A key issue is thus how to precisely define the allocation of liability among all involved parties: It is currently unclear what parameters should be considered relevant to this evaluation and how to properly assess and weigh them. The uncertainty around AI liability regimes and their concrete applicability further complicates the matter and calls for further dedicated research. On top of this, it must be questioned how to ensure that AI systems and workflow processes are both designed in a manner that enables physicians to correctly perform their oversight functions.
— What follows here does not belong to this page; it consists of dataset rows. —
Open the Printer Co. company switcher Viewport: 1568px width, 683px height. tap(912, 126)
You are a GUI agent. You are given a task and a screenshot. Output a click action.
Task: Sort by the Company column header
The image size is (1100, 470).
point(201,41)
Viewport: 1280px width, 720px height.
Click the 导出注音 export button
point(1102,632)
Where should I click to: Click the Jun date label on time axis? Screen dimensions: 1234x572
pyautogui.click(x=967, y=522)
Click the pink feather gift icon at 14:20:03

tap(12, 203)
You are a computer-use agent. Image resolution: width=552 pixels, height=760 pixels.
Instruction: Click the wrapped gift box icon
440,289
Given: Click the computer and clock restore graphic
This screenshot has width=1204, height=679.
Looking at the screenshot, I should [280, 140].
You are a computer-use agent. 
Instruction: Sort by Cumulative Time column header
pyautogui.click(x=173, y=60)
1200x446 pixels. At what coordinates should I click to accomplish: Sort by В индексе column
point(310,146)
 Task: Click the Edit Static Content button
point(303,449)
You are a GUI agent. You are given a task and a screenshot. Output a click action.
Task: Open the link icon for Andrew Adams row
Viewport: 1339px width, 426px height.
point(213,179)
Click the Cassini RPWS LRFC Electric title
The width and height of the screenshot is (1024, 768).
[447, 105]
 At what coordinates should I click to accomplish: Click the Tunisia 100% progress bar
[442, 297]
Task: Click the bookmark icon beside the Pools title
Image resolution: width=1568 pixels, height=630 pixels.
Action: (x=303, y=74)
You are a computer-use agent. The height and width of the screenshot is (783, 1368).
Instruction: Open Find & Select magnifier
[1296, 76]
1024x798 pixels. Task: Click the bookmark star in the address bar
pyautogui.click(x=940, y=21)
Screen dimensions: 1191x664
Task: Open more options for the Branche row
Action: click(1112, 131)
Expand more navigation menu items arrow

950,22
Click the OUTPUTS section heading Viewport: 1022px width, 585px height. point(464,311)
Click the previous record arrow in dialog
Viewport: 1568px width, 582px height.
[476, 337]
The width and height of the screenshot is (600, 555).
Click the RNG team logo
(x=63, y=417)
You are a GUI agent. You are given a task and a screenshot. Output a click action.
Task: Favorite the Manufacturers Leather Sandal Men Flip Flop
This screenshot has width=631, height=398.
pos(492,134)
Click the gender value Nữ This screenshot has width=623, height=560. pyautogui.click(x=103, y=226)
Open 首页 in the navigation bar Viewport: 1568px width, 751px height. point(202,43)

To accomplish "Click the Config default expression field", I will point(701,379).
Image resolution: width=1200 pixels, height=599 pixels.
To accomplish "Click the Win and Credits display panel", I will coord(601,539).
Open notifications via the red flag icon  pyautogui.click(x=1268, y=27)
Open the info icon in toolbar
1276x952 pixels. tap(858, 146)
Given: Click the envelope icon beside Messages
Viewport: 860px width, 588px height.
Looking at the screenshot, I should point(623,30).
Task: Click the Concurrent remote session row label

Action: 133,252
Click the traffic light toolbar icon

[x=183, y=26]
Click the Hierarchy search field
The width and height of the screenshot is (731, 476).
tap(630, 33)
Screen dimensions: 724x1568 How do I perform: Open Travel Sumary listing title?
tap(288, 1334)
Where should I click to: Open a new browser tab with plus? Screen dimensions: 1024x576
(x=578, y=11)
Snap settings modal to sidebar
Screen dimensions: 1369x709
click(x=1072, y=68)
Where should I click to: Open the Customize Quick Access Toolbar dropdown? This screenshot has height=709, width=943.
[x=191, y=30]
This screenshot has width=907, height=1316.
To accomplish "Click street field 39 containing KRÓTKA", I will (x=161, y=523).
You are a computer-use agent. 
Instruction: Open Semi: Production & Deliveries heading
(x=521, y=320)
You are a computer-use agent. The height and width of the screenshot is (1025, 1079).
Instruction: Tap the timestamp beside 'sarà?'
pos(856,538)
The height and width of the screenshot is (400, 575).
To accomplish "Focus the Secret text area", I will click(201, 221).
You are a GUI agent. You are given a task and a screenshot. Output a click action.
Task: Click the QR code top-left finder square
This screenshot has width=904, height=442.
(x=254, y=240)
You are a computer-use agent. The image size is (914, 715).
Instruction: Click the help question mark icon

Forensic medicine has already found its proper role as a crucial discipline in the ascertainment and evaluation of medical malpractice cases, thus delineating individual liabilities among healthcare professionals. It remains to be seen whether forensic medicine – beyond defining standards of care in collaboration with clinical disciplines – will also be called upon to assess liability for AI systems that err or provide incorrect guidance to healthcare professionals. The stakes are significant, and the ex-ante and ex-post guarantor role that forensic medicine can play in this context is relevant.